Standing at 6'4", 205 pounds, Bergman was originally drafted by the Tigers 115th overall in the 1991 Major League Baseball draft.

He spent his first professional season, 1991, with the Niagara Falls Rapids of the New York–Penn League. In 15 games with them, he went five and seven with a 4.46 earned run average (ERA). A starting pitcher, he struck out 77 batters in just over 84 innings of work.

He started the 1992 season with the Lakeland Tigers, going five and two with them, with a 2.49 ERA. He finished his second professional season with a nine and nine record, posting a 3.41 ERA. This is because after his promotion to the London Tigers, he went only four and seven with a 4.28 ERA.

Although his 1993 minor league season was statistically lackluster (eight and nine with a 4.38 ERA), he still must have impressed the big-league Tigers enough to earn a promotion. He made his major league debut on July 7 of that year against the Minnesota Twins. Overall, he went 1–4 in nine games with the Tigers in 1993. He walked 23 and struck out 19 in 392/3 innings. One notable achievement though is that he pitched a complete game in the first start of his career.

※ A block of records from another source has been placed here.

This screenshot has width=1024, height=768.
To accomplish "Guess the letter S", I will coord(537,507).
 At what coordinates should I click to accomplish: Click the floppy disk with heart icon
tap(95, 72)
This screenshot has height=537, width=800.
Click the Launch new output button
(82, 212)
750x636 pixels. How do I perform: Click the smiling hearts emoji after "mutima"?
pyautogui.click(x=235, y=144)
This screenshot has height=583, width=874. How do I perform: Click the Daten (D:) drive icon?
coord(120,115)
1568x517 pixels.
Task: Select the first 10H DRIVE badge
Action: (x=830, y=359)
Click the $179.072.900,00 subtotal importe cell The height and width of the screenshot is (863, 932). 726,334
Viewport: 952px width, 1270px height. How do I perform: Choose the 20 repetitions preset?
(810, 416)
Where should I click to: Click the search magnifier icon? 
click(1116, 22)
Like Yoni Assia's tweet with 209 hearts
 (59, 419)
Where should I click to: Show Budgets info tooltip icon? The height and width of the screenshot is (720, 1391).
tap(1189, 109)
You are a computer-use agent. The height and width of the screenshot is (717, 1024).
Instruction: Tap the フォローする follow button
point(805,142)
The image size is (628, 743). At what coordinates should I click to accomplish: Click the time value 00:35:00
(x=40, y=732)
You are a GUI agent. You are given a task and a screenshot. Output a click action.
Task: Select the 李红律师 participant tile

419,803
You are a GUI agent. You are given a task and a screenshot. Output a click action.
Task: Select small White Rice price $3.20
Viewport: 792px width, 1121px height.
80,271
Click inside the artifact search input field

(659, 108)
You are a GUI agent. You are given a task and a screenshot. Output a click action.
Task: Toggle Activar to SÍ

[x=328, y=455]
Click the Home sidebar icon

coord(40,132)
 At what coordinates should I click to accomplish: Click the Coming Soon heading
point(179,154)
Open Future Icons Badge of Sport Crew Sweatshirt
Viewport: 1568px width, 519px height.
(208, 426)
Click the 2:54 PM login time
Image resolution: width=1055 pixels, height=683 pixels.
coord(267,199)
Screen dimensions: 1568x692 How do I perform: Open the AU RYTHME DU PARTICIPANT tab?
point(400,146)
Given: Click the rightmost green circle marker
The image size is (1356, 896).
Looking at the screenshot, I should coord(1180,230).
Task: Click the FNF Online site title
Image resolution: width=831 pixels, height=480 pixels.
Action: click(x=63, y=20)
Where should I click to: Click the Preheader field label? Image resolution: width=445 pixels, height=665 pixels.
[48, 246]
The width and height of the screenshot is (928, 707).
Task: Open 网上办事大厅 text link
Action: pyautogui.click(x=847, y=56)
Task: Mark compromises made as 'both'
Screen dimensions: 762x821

He spent most of 1994 with the Toledo Mud Hens, posting an 11–8 record. He started three games in the majors, going 2–1. Bergman spent the majority of the 1995 season in the majors. In 28 games started, he posted a 7–10 record with a 5.12 ERA. His 13 wild pitches were second in the league, trailing only Al Leiter's 14. He did pitch one shutout, which put him ninth in the league.

Right before the 1996 season, he was traded by the Tigers with Cade Gaspar and Todd Steverson to the San Diego Padres for Raul Casanova, Richie Lewis, and Melvin Nieves.

He spent two seasons with the Padres, posting a combined record of 8–12 with an ERA of 5.17. After the 1997 season, he was traded from the Padres to the Houston Astros for James Mouton. 1998 was perhaps Bergman's best season—he posted a record of 12–9 with a 3.72 ERA. He walked only 42 batters in 172 innings of work. In 1998, he gave up home runs to both Sammy Sosa and Mark McGwire as they both chased Roger Maris' single-season home run record.

He started 1999 with the Astros, but after posting a 4–6 record with a 5.36 ERA for the Astros to start the season, he was released and signed with the Atlanta Braves. He appeared in relief in six games with the Braves, posting a solid 2.84 ERA.

Selected off waivers by the Twins after the 1999 season, he was brought in to try to aid a team who had a struggling starting rotation. He did not make it any better. He started 14 games for them, posted a 9.66 ERA, and by late June, was released. His big league career ended on June 17, 2000, but his pro career did not. He bounced around the minors until 2004, even playing in Japan in 2002.

Overall, he went 39–47 with a 5.28 ERA in 196 games. He walked 272 batters and struck out 455 in 7501/3 innings of work.

Bergman once was the pitching coach at the NCAA Division II level, coaching the Findlay team.

He currently lives near Bryan, Ohio and has five children. He teaches physical education at Hicksville Elementary School in Hicksville, Ohio. He is also a high school girls golf coach.